Reputation: 390
I have the dataframe like this:
Price Signal
0 28.68 -1
1 33.36 1
2 44.7 -1
3 43.38 1 ---- smaller than Price[2] # False: Drop row[3,4]
4 41.67 -1
5 42.17 1 ---- smaller than Price[2] # False: Drop row[5,6]
6 44.21 -1
7 46.34 1 ---- greater than Price[2] # True: Keep
8 45.2 -1
9 43.4 1 ---- Still Keep because it is the last row
My logic is keep the row if the signal 1 has price greater than the one before. If not it will drop its row and the next row since the signal must interspersed between -1 and 1 and also must compare the next signal 1 with the last one above (I have explained in the snapshot of my dataframe above).

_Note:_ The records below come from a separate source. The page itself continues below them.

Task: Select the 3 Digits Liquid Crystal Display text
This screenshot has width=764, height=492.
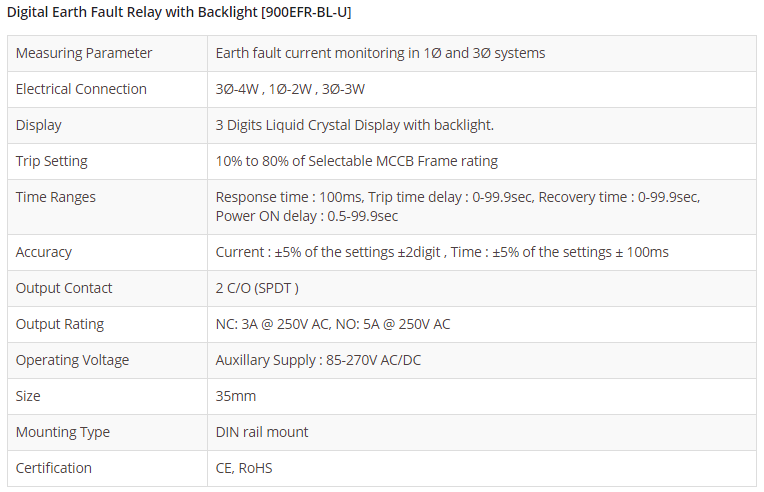Action: (355, 125)
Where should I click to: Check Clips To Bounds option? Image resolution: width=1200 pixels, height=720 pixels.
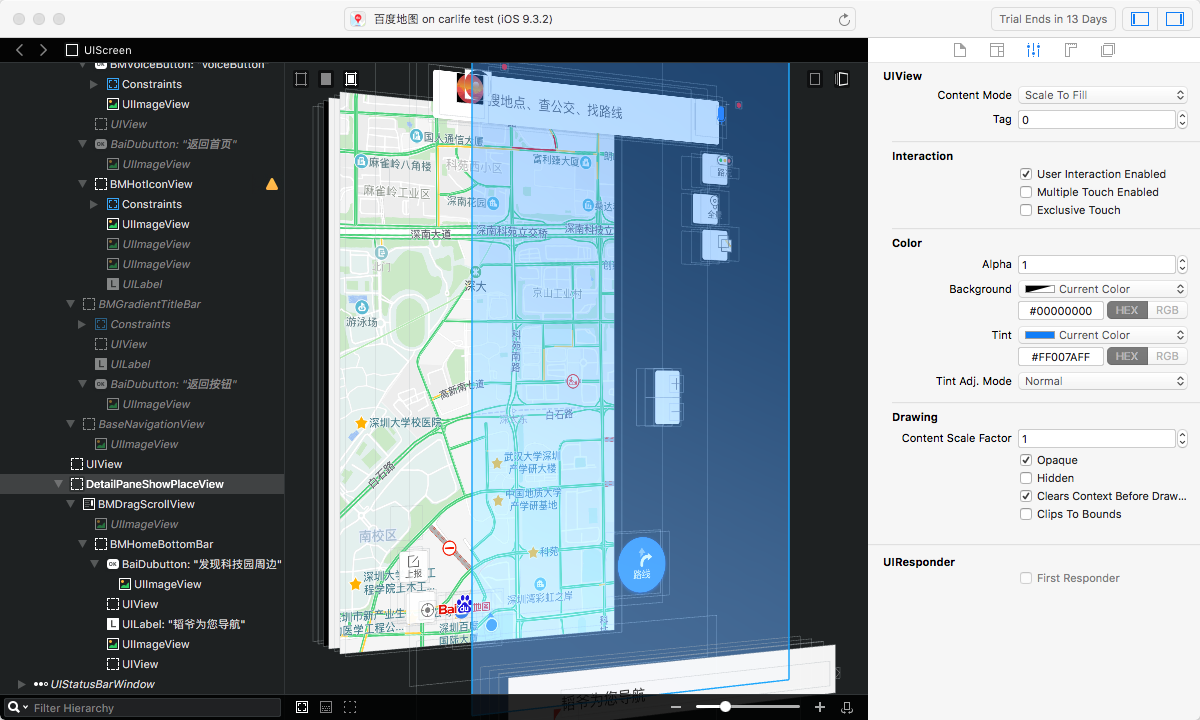click(x=1026, y=514)
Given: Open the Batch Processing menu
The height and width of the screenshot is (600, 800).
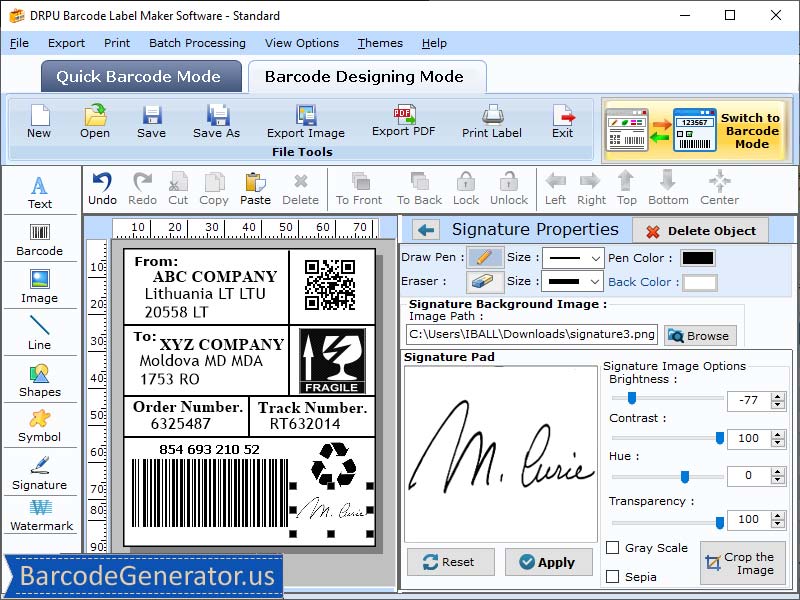Looking at the screenshot, I should [x=197, y=43].
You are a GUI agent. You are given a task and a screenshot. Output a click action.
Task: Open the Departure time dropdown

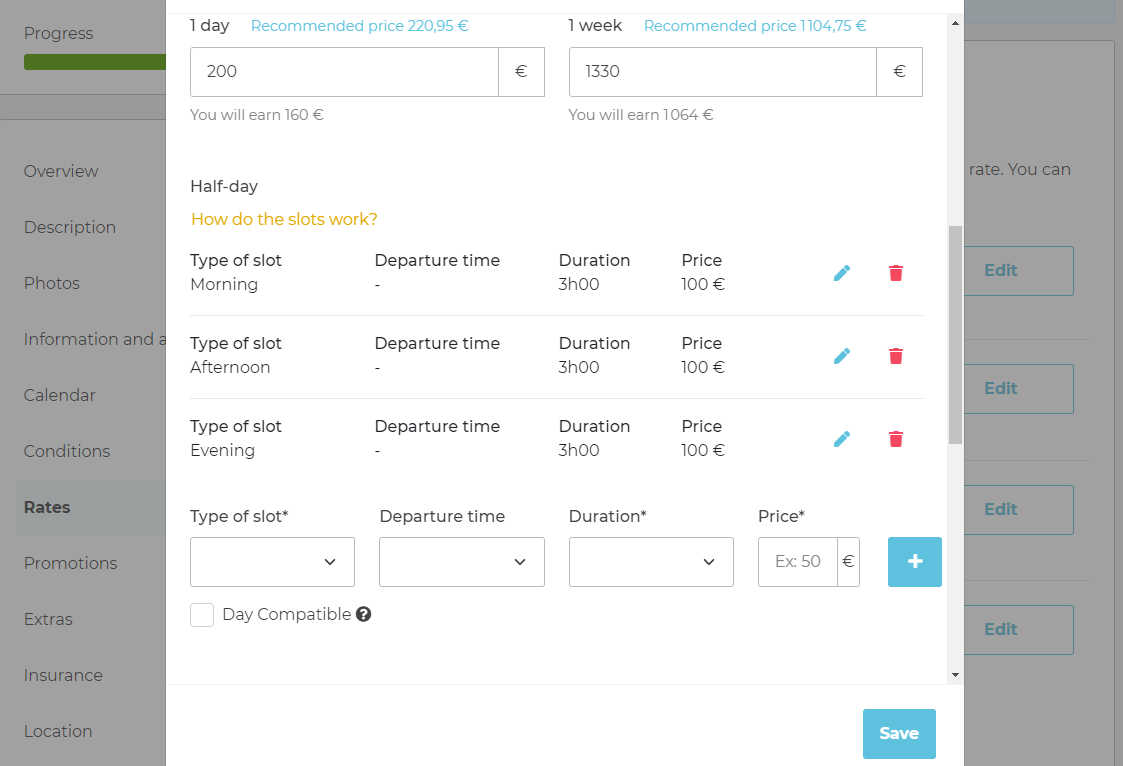pyautogui.click(x=461, y=562)
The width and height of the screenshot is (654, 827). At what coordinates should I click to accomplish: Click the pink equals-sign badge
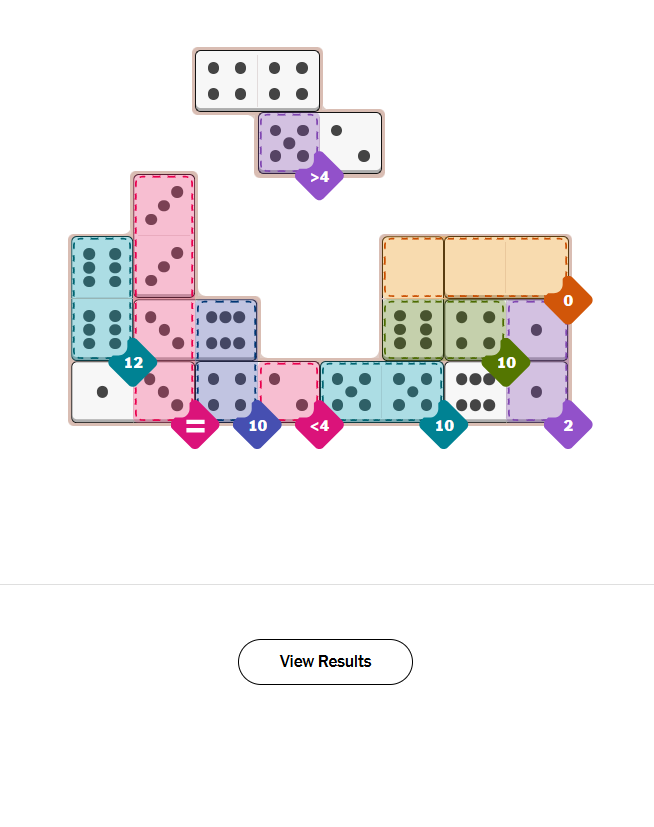(195, 425)
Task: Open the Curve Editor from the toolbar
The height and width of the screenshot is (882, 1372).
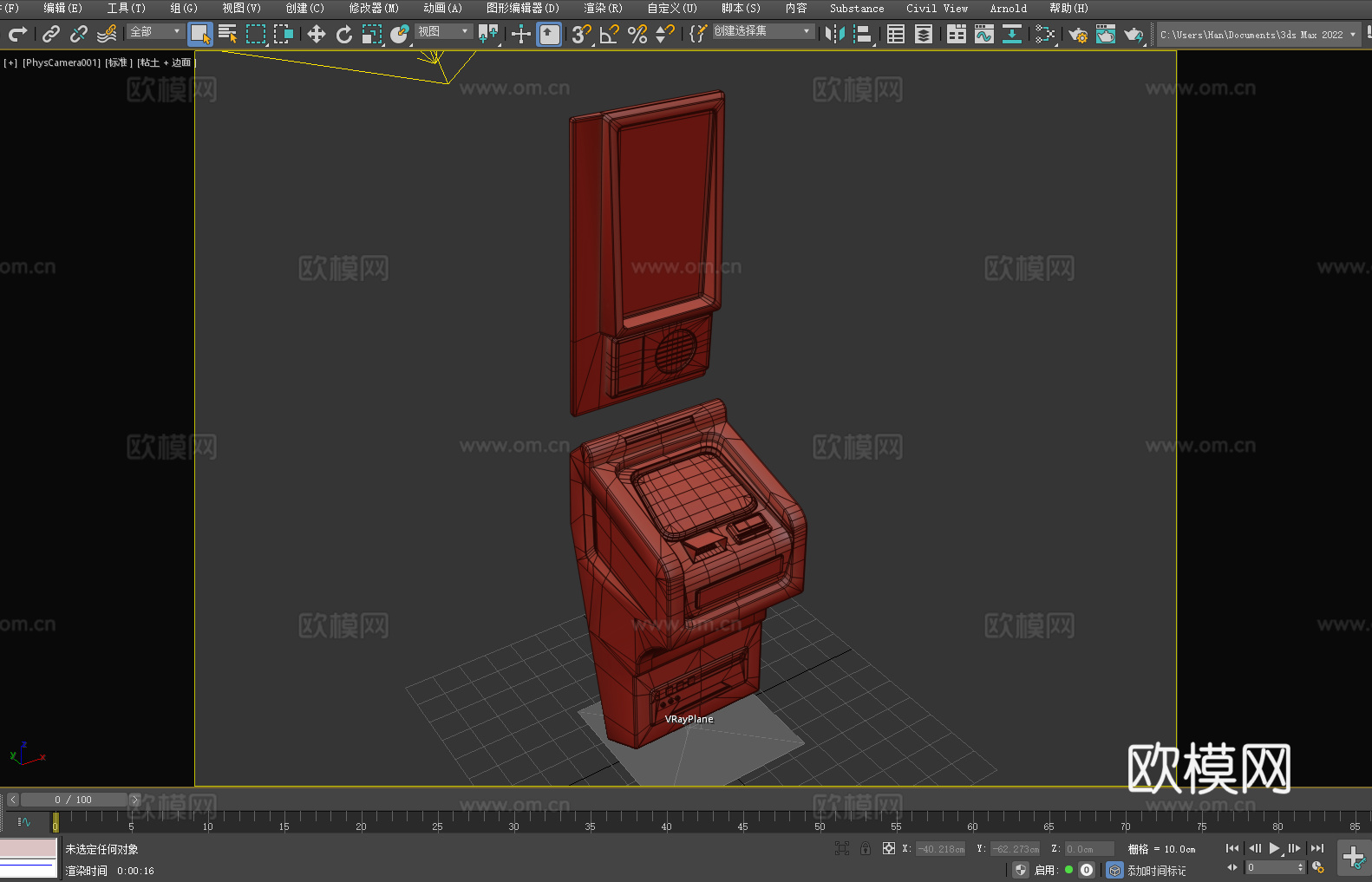Action: [x=983, y=34]
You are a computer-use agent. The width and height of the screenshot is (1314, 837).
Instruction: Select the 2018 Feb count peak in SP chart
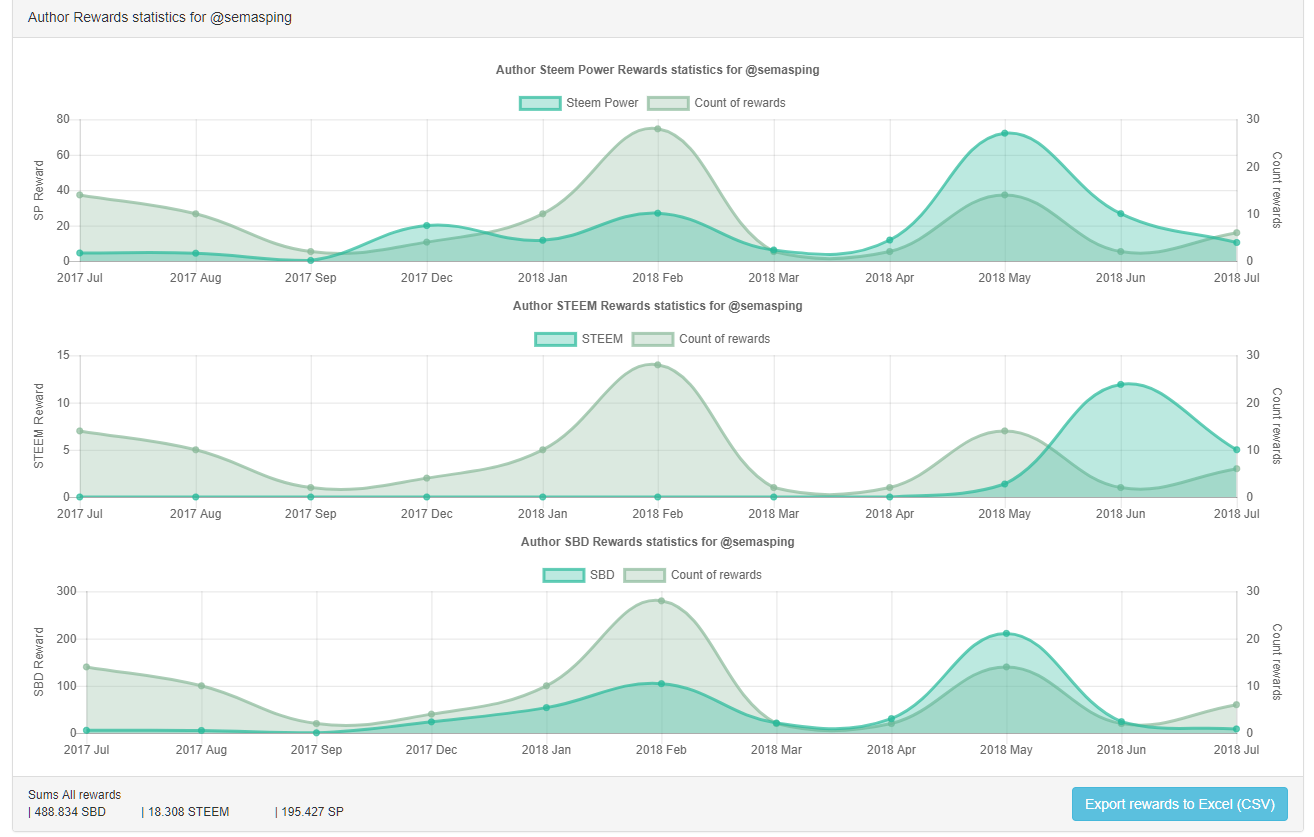(x=658, y=128)
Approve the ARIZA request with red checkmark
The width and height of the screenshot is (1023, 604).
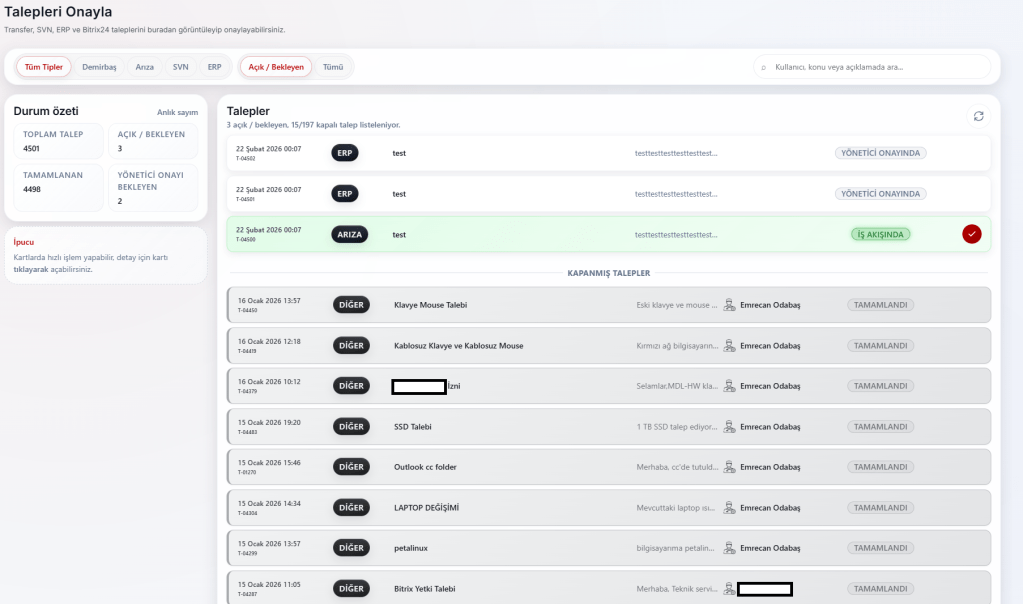(x=971, y=234)
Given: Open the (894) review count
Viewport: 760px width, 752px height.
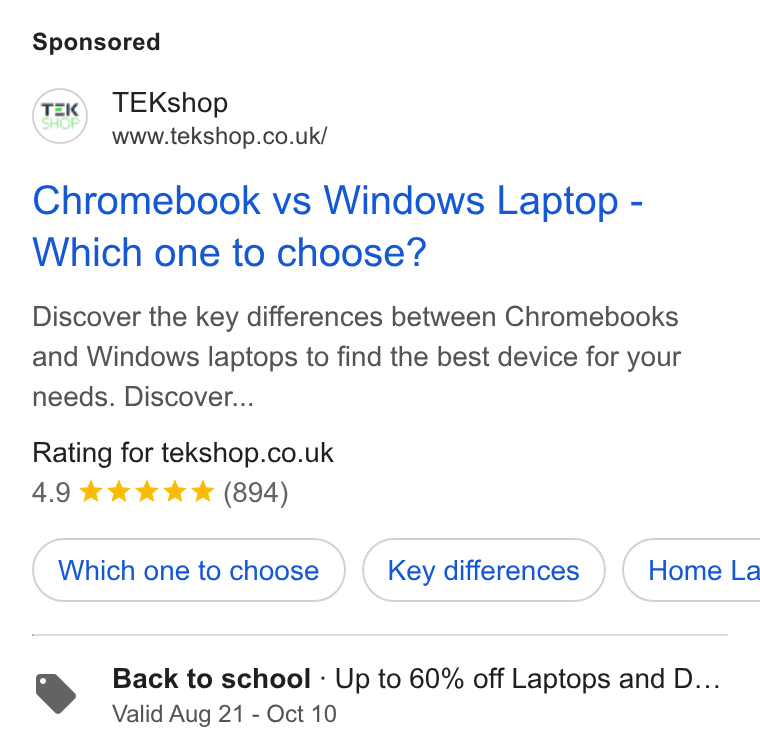Looking at the screenshot, I should point(255,493).
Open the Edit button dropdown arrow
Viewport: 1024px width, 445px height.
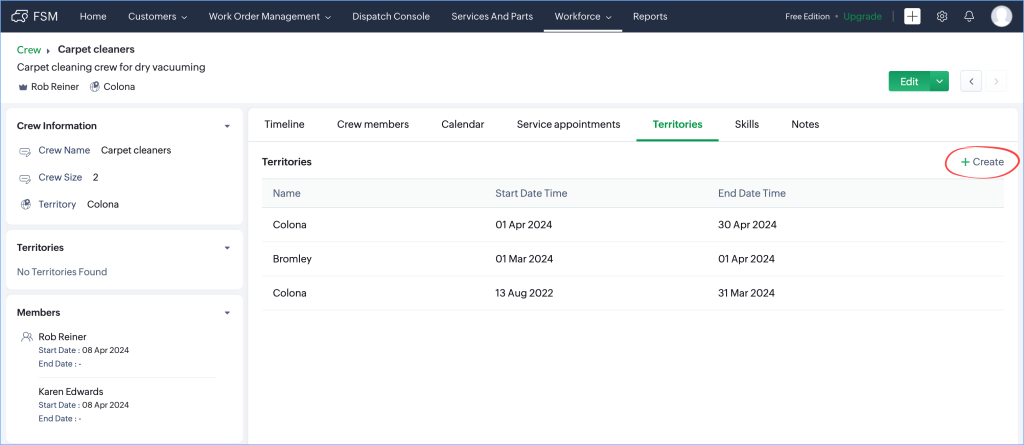(939, 81)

The last one Signal 1 still keep although it is not sastified the condition because rule is the last one item of Signal column must be 1
Until now my effort is here:
def filter_sell(df):
# For export the result
filtered_sell_df = pd.DataFrame()
for i in range(0, len(df) + 1):
if df.iloc[i]["Signal"] == 1:
if df.iloc[i]["Price"] > df.iloc[i - 1]["Price"]:
pass
else:
try:
df.drop([i, i + 1])
filter_sell(df)
# Try to handle the i + 1 above since len(df) is changed
except RecursionError:
break
else:
pass
I'm new with writing recursion, thanks for your help!
Upvotes: 1
Views: 243
Reputation: 11222
You can do it without recursion
. By the way your approach will be slow because you call .drop()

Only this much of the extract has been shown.